- _Do this_: Please give the records from the line with "Task: Click the laptop icon beside Level 22" to the line with "The image size is (2576, 1449)." as a numbered list, with blank lines left out.

- _Material shown_:
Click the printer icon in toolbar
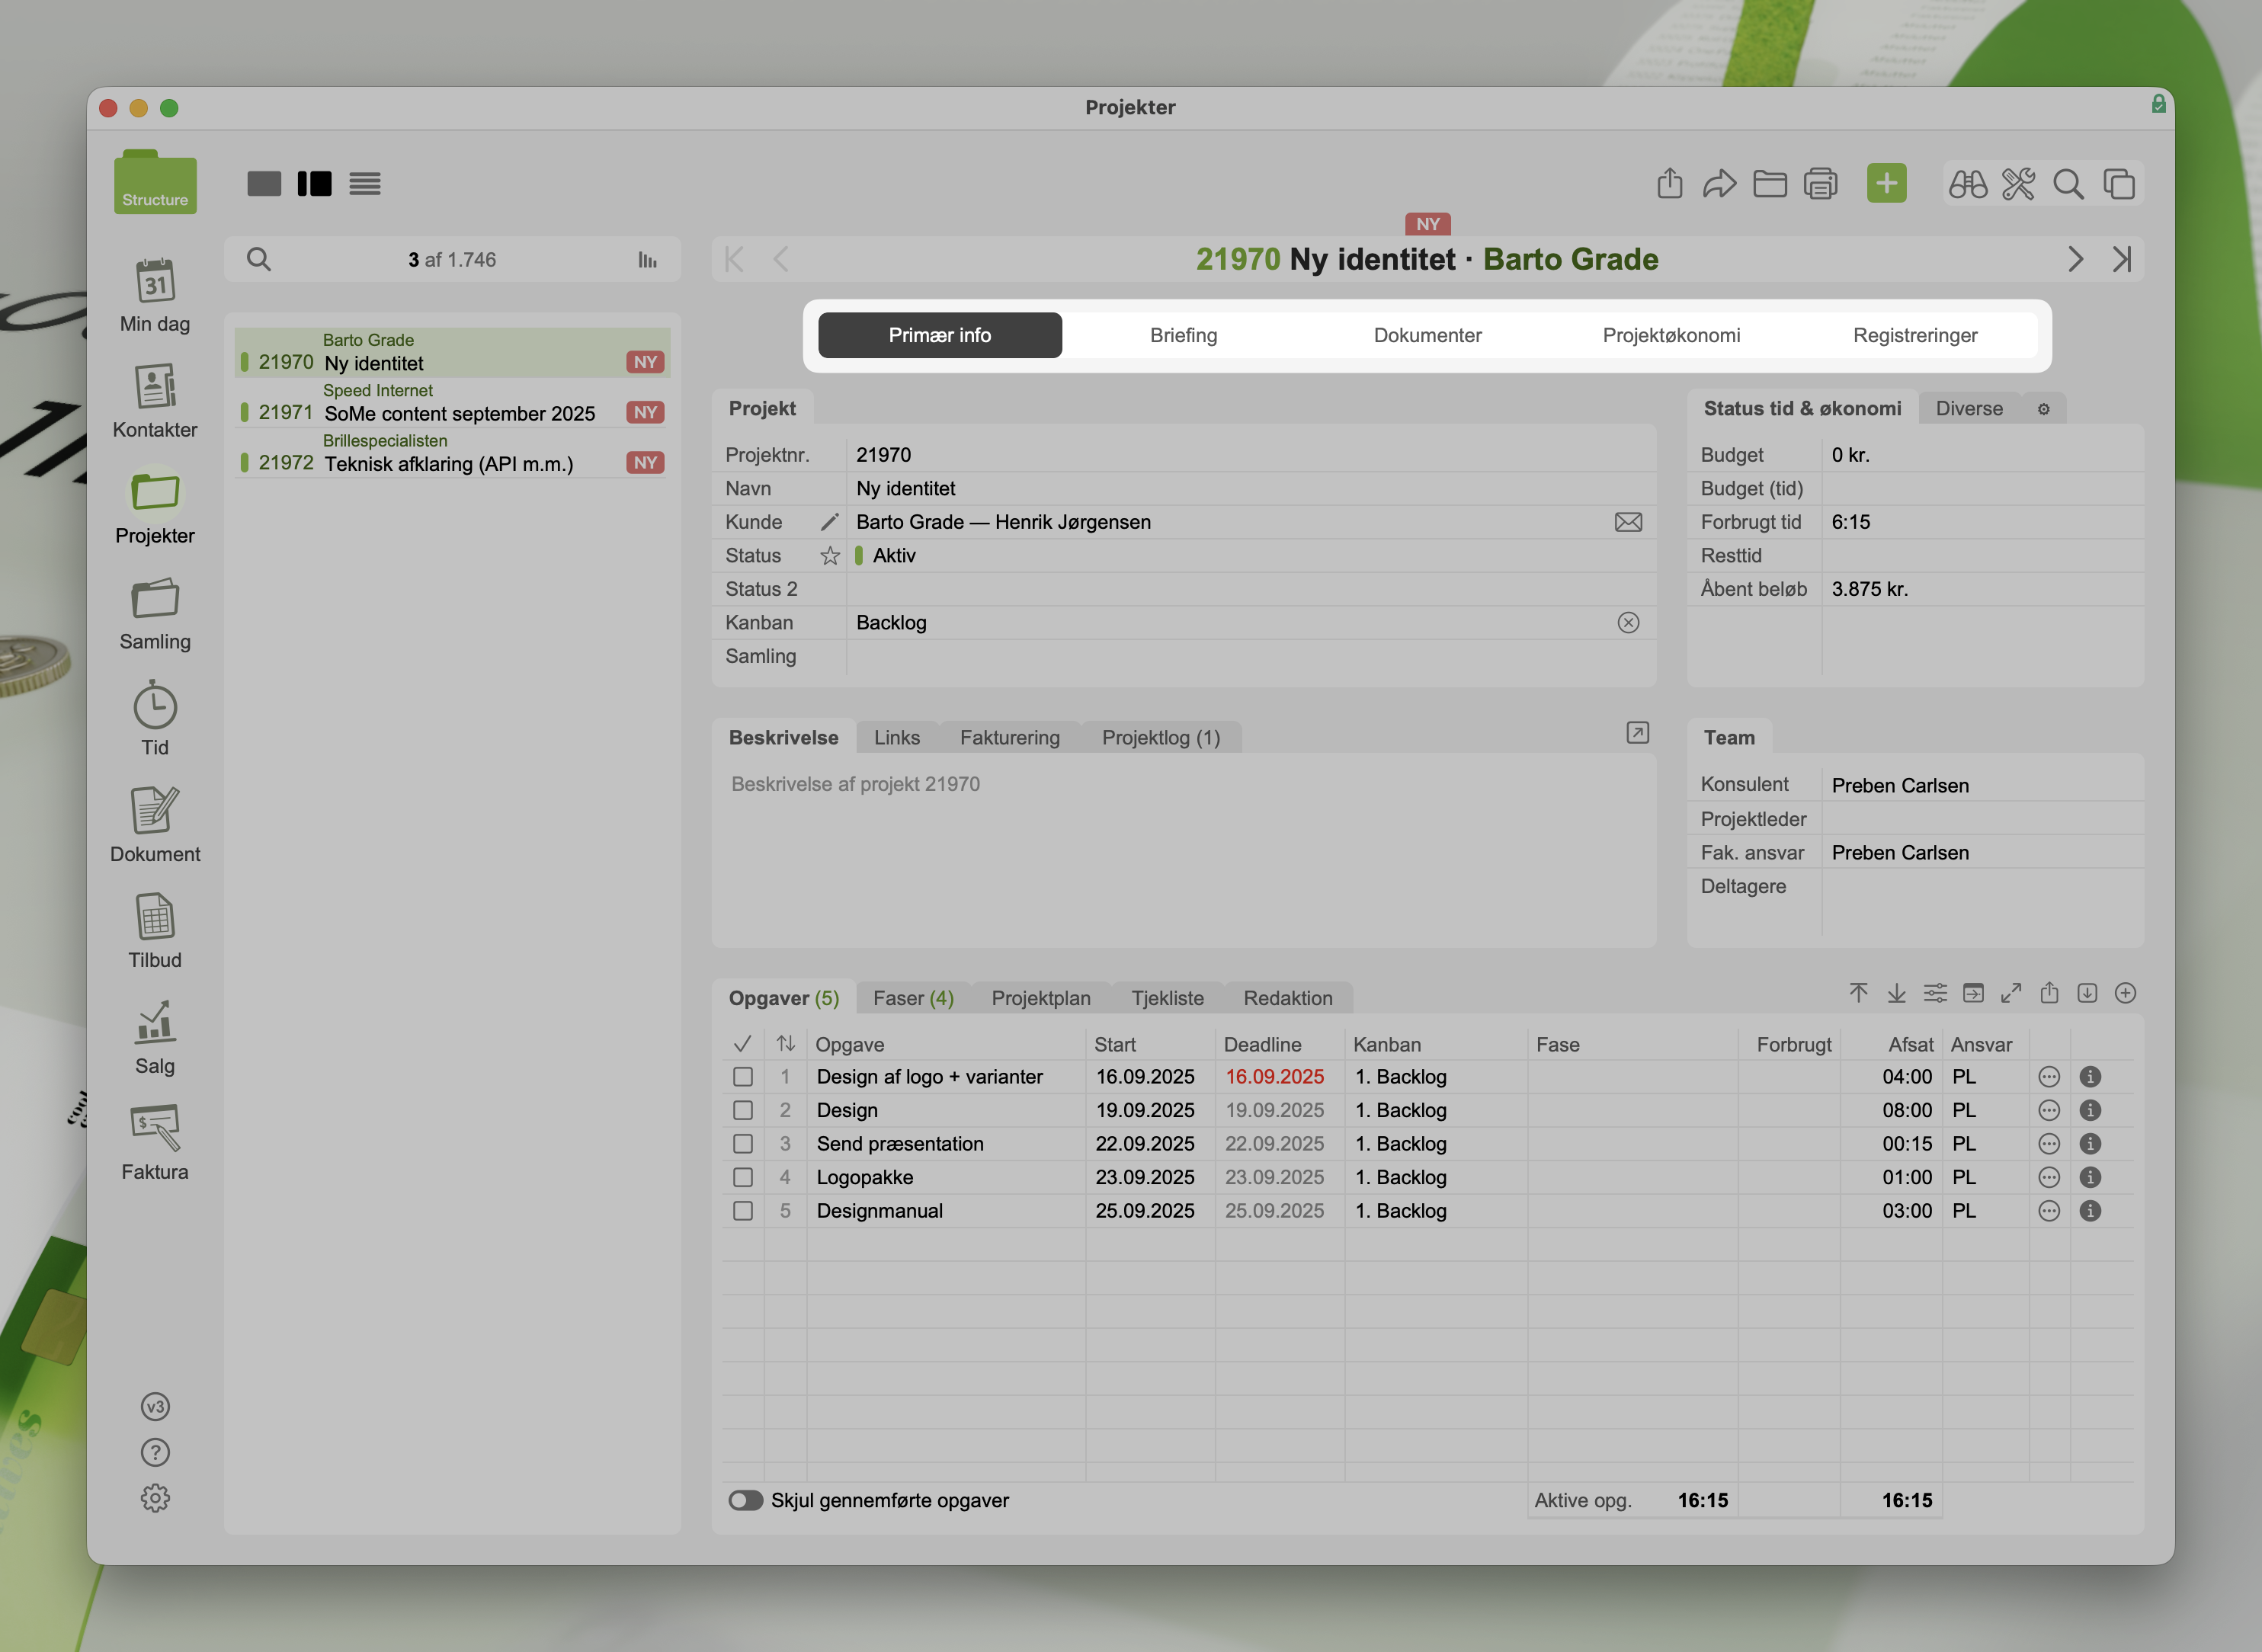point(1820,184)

==

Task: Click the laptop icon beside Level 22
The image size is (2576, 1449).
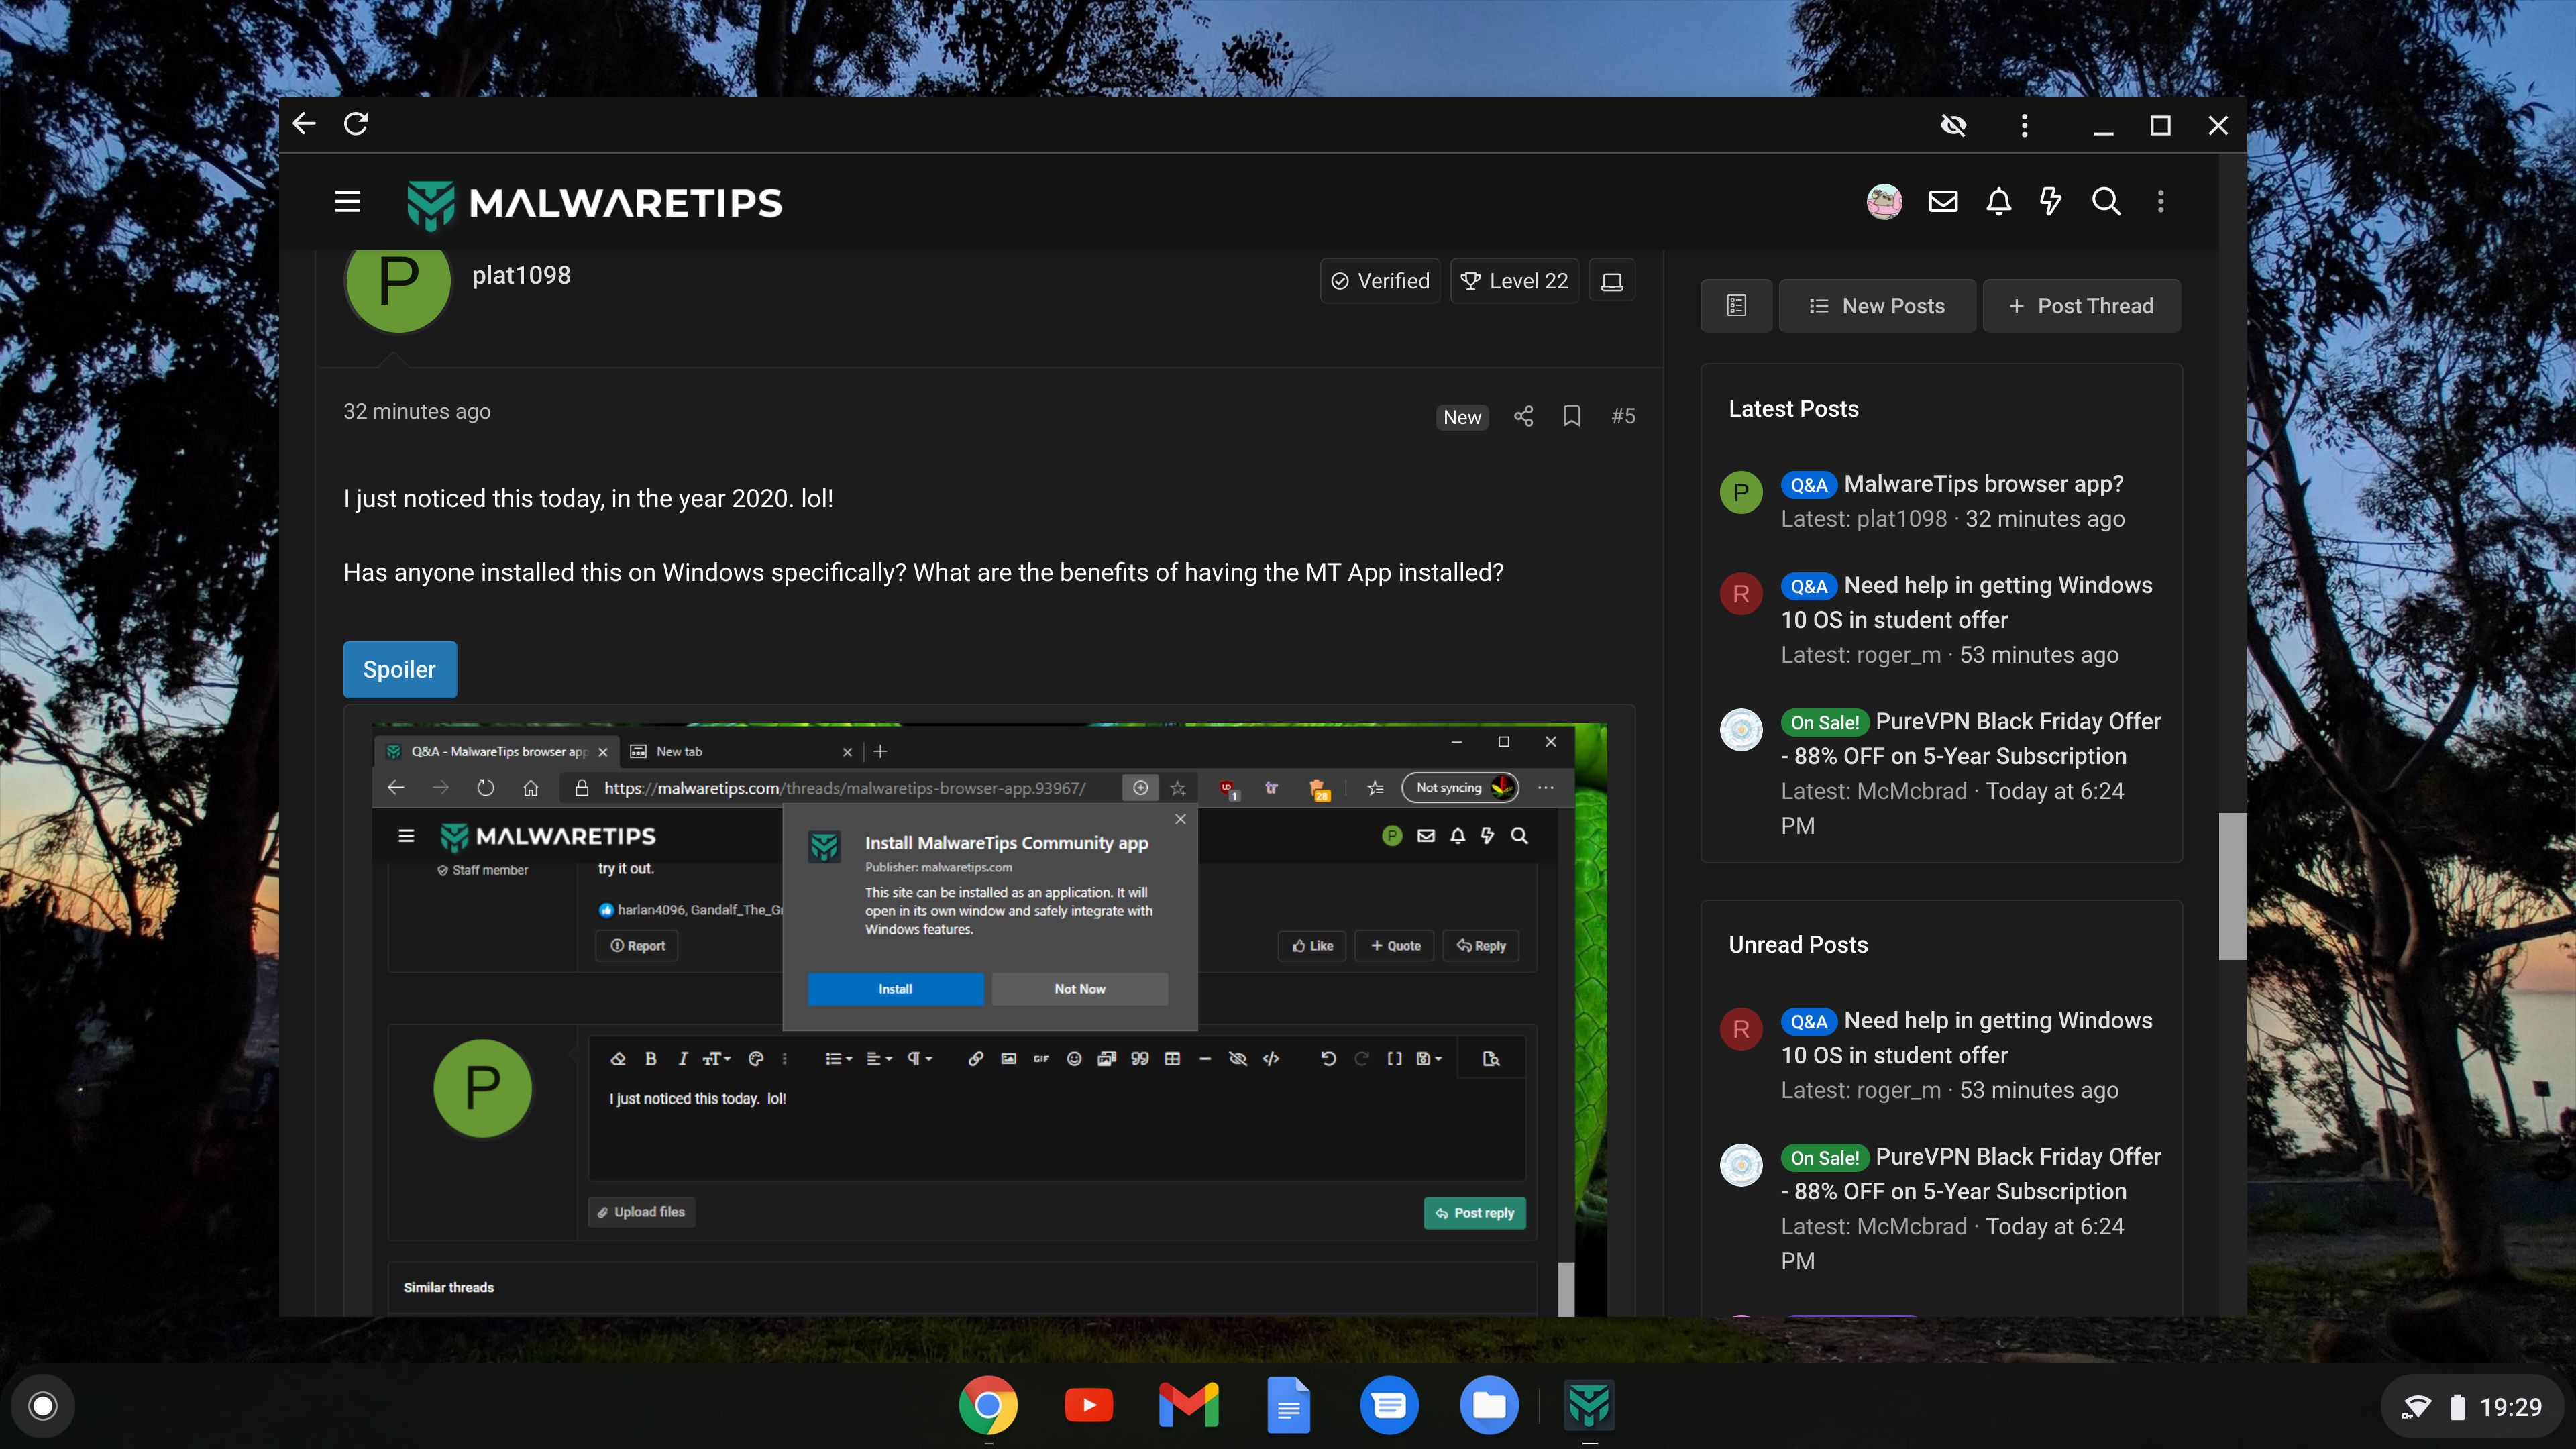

--

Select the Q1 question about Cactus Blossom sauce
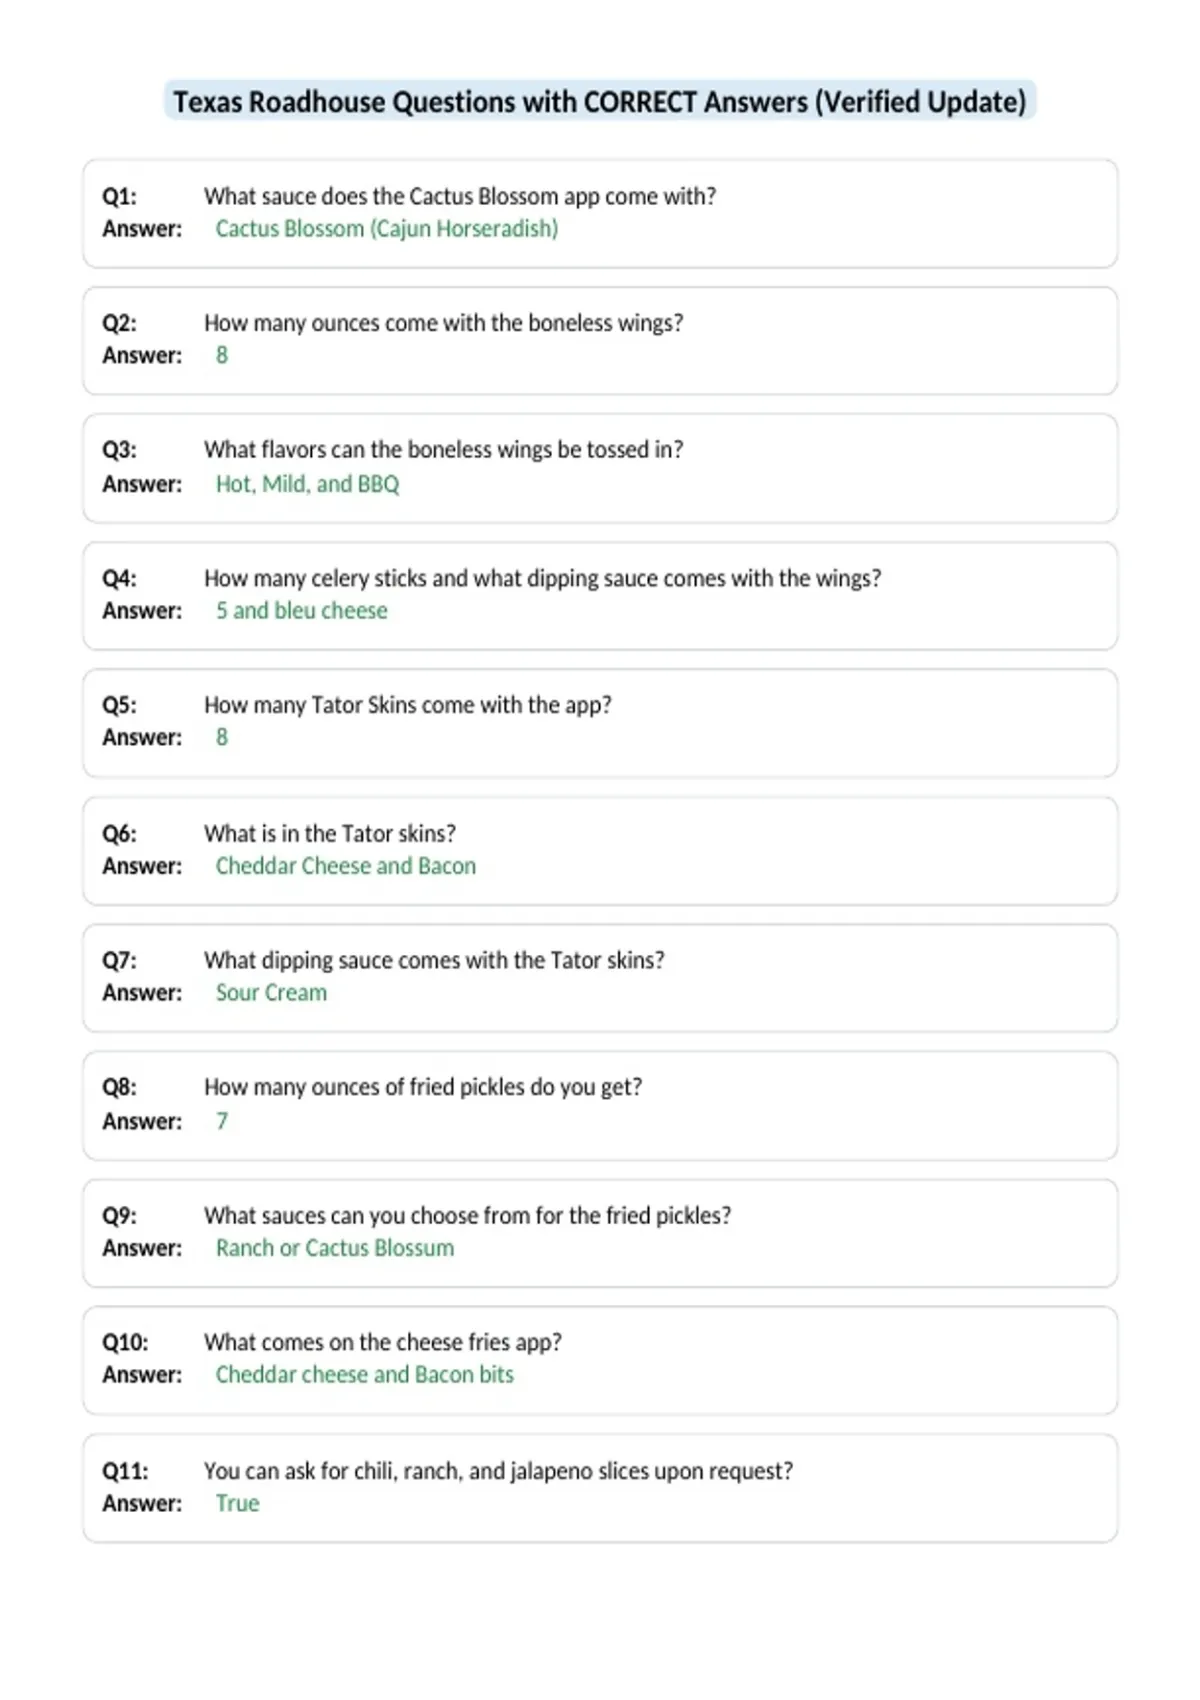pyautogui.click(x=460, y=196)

- _Expected answer_:
1. Task: Click the laptop icon beside Level 22
2. The image size is (2576, 1449).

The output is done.